Exercise brief ::
Render the lines of the listing, starting at the line that contains "The image size is (750, 484)." and ending at the line that contains "pyautogui.click(x=626, y=33)", as a Markdown table with the columns Row and Line. Omit any blank lines.

─── Material shown ───

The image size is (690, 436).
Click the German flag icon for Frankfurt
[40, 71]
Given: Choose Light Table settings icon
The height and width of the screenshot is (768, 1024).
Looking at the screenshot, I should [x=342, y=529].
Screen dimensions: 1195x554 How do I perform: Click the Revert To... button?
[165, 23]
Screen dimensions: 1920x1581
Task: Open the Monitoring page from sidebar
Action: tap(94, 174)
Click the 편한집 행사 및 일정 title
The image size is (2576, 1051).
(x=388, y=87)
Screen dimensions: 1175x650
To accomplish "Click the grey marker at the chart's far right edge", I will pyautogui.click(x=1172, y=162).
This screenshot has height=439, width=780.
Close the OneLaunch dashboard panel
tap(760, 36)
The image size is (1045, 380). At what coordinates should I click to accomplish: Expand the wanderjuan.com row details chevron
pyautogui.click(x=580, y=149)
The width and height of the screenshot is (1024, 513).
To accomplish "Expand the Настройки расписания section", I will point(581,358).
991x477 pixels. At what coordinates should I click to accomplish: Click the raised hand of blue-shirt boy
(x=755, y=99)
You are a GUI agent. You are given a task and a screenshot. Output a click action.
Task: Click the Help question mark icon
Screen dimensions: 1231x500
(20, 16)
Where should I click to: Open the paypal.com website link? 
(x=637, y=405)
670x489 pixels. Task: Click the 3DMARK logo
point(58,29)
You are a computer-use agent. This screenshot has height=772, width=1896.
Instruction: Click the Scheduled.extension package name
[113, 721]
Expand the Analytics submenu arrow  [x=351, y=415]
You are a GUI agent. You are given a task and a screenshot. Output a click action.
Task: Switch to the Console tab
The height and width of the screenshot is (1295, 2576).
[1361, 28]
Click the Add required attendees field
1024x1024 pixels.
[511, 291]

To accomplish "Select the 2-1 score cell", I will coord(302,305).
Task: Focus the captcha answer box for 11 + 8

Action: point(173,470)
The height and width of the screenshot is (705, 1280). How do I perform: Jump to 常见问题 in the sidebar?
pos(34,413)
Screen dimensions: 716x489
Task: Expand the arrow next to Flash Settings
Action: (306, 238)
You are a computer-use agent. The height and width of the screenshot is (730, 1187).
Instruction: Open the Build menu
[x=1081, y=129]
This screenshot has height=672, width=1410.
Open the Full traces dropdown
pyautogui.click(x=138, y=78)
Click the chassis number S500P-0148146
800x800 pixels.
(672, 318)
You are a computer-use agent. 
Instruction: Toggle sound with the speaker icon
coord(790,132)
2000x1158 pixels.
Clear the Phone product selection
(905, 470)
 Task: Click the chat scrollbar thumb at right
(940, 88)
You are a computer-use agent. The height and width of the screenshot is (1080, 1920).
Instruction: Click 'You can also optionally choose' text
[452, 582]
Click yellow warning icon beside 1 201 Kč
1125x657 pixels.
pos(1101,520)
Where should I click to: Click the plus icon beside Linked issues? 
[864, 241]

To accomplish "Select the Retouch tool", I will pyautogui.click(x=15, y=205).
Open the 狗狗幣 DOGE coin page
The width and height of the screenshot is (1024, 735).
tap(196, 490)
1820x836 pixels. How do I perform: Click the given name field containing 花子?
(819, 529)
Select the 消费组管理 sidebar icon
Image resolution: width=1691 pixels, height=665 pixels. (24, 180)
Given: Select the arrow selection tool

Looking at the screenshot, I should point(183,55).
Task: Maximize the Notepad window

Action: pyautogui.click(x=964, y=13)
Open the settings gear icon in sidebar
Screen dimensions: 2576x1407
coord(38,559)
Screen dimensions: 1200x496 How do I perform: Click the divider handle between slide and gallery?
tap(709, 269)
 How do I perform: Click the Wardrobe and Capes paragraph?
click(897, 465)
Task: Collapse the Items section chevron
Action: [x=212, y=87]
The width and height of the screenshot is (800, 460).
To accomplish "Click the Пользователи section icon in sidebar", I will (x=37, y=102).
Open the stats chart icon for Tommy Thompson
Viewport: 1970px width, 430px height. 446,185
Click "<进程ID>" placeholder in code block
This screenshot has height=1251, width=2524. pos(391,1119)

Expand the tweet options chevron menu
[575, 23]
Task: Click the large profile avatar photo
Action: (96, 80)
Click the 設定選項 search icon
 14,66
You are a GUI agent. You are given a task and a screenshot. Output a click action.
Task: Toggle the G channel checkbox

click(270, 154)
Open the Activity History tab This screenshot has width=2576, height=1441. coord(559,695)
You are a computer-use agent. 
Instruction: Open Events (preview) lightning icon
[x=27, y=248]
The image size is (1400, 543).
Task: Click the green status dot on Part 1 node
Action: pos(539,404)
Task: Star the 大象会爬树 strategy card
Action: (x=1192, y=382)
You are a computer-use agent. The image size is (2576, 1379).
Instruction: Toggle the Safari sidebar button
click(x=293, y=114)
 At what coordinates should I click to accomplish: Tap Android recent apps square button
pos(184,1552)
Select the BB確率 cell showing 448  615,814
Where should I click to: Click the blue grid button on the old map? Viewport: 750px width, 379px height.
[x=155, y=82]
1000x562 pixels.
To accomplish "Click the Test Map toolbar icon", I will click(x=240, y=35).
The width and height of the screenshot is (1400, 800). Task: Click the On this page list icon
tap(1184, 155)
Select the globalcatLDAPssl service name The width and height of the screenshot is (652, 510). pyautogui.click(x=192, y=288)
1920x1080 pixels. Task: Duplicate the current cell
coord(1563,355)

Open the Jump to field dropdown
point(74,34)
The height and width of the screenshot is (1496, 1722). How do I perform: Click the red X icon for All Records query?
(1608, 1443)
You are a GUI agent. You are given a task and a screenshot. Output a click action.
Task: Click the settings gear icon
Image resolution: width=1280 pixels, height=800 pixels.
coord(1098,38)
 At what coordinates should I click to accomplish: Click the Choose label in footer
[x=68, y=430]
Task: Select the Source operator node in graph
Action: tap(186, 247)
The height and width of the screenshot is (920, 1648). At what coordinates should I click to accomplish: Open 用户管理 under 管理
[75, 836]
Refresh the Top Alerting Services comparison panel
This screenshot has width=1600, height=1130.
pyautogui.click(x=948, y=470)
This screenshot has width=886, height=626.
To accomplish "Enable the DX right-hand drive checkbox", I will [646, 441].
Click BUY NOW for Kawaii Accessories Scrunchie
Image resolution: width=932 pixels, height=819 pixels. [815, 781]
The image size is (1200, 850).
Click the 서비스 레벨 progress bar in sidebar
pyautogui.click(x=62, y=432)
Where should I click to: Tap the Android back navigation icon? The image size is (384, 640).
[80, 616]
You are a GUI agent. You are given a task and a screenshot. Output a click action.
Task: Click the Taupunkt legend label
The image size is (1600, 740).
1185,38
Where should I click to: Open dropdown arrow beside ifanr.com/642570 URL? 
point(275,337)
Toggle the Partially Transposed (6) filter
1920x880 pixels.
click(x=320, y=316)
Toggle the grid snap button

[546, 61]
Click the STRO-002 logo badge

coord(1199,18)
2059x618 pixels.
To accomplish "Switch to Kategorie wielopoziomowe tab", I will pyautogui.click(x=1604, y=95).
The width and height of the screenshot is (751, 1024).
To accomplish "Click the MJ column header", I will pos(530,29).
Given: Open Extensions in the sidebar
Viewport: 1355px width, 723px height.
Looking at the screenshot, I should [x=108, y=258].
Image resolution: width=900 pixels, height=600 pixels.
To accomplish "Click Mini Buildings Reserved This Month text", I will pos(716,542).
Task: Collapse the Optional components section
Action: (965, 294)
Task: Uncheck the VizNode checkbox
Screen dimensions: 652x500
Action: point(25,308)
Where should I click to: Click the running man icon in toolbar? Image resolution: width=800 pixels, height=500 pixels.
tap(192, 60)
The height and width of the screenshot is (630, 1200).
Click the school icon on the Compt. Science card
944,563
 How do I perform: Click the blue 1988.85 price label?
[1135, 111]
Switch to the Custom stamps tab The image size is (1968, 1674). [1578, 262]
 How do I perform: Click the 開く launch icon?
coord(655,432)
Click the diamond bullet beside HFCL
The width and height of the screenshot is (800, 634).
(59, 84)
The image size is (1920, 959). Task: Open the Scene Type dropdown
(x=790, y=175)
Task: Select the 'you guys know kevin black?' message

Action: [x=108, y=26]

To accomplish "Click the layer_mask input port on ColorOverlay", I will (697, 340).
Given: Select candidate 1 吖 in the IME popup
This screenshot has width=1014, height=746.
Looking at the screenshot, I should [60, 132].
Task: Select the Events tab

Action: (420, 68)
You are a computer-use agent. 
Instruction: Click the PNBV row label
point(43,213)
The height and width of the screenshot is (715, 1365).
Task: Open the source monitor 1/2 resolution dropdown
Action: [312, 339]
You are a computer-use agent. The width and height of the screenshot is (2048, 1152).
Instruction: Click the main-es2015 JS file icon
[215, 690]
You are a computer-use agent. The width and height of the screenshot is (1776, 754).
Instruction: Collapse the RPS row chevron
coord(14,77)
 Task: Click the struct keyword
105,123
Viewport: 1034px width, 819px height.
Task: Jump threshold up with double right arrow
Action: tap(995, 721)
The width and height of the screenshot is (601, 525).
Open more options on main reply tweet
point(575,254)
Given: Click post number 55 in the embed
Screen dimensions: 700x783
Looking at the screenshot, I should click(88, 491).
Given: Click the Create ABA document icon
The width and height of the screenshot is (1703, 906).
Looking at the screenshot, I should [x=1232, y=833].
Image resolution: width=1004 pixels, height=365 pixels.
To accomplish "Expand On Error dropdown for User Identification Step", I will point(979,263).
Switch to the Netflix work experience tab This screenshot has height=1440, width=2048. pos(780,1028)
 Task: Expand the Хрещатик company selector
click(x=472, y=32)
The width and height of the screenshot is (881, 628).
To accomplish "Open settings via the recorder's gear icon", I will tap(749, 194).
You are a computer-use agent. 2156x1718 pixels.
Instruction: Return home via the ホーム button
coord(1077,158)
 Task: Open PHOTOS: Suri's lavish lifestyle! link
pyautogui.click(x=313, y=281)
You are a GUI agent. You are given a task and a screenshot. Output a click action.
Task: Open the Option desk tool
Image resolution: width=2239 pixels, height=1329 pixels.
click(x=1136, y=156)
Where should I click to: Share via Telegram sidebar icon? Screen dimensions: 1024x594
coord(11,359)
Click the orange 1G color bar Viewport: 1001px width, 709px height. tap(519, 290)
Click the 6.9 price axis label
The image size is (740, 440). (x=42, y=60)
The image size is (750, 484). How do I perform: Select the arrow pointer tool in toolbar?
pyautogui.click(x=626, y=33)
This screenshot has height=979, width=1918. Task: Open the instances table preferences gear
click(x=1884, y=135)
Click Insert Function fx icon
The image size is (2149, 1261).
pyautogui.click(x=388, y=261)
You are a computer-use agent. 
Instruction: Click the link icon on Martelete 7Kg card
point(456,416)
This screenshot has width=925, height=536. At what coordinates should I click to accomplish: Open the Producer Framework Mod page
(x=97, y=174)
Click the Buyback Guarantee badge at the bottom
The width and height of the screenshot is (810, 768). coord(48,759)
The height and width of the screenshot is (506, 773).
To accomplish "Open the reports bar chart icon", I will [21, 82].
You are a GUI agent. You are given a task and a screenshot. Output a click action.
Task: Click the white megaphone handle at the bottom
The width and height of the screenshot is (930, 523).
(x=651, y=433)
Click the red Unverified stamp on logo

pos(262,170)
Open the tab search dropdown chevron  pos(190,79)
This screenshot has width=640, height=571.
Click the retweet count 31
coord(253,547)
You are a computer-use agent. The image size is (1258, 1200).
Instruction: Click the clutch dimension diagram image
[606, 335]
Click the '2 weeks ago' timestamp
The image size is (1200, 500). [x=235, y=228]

───

Complete output ::
| Row | Line |
|---|---|
| 1 | The image size is (750, 484). How do I perform: Select the arrow pointer tool in toolbar? |
| 2 | pyautogui.click(x=626, y=33) |